View Single Post
  #6   Report Post  
Posted to alt.home.repair
mm mm is offline
external usenet poster
 
Posts: 7,824
Default Help with Electric Hedge Trimmer

On Sun, 4 Mar 2007 09:16:54 -0500, "Dimitrios Paskoudniakis"
wrote:

I have a Black&Decker electric hedge trimmer - you know the kind, with the
thumb safety, the index finger trigger, and the 2-3 ft long shears, which
operates on electrical power from a cord plugged into an outlet.

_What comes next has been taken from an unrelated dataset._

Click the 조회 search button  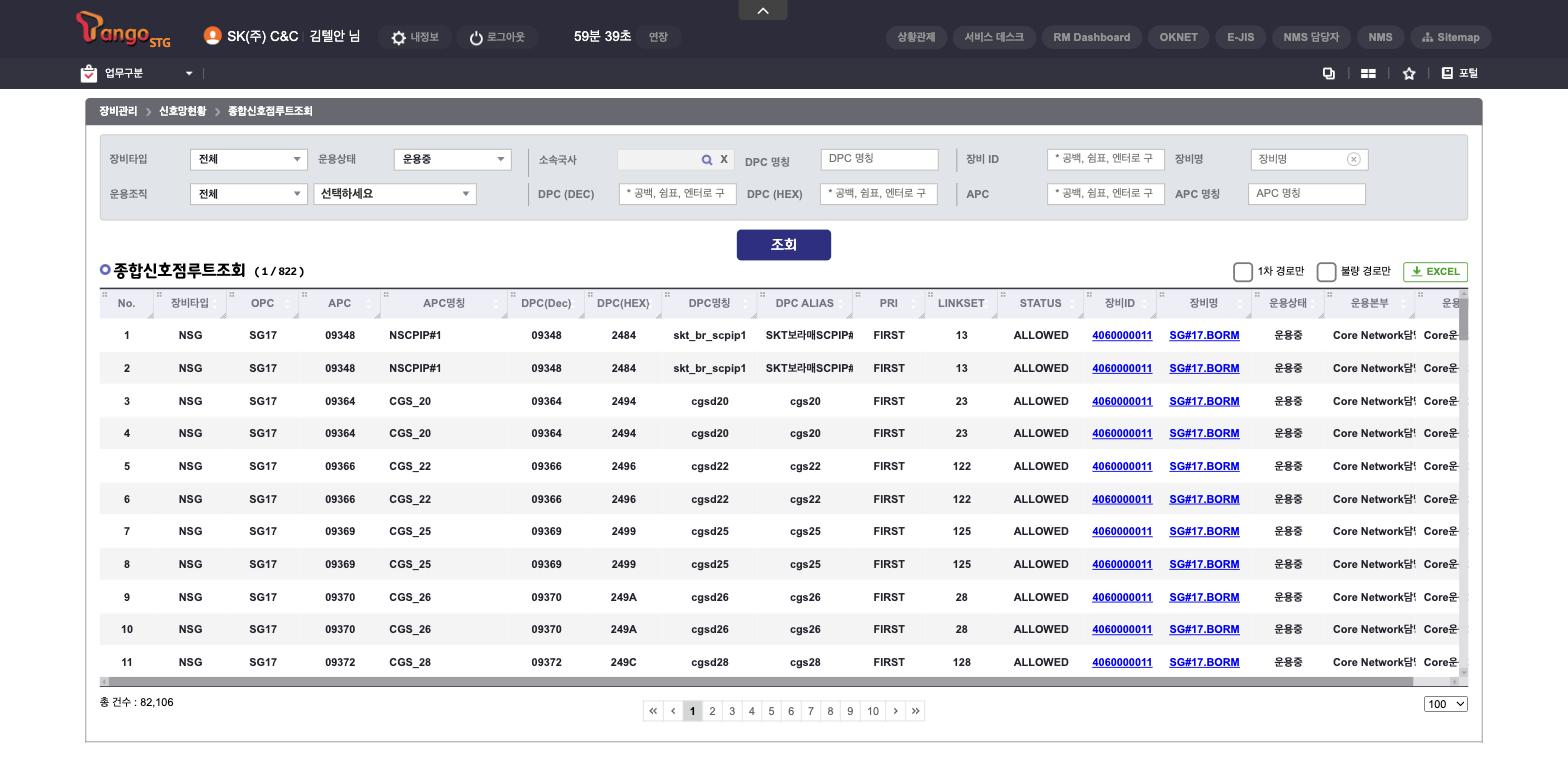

All of a sudden the unit keeps cutting off even with the trigger held. The
cord is firmly seated for electrical continuity. At one point I had severed
the power cord, repaired it, so was thinking it was the cord, but even with
a new replacement cord the symptom persists, and I do get the intermittent
brief "on" with the original cord. The original cord does provide power for
other things, so it is not the cord, but perhaps the severing shorted
something in the trimmer?


No, the way it works when you put a piece of metal through the
electric cord is that either it touches both wires at the same time or
it doesn't.

If it doesn't it still might cut one of the wires, so the cord doesn't
work again, and that wire has to be repaired.

If it does touch both wires at the same time, you are likely to blow a
fuse in your basement, and you may also cause a pop or a burn where
the blade cuts the wires, and you may even find copper balls at the
end of the wires where the copper melted and then hardened again. But
all the current that is going through this "short circuit" is power
that is NOT going through the trimmer itself. So the trimmer is
getting less current through it at that time, none or almost none at
all, because the current takes the shorter, easier, path.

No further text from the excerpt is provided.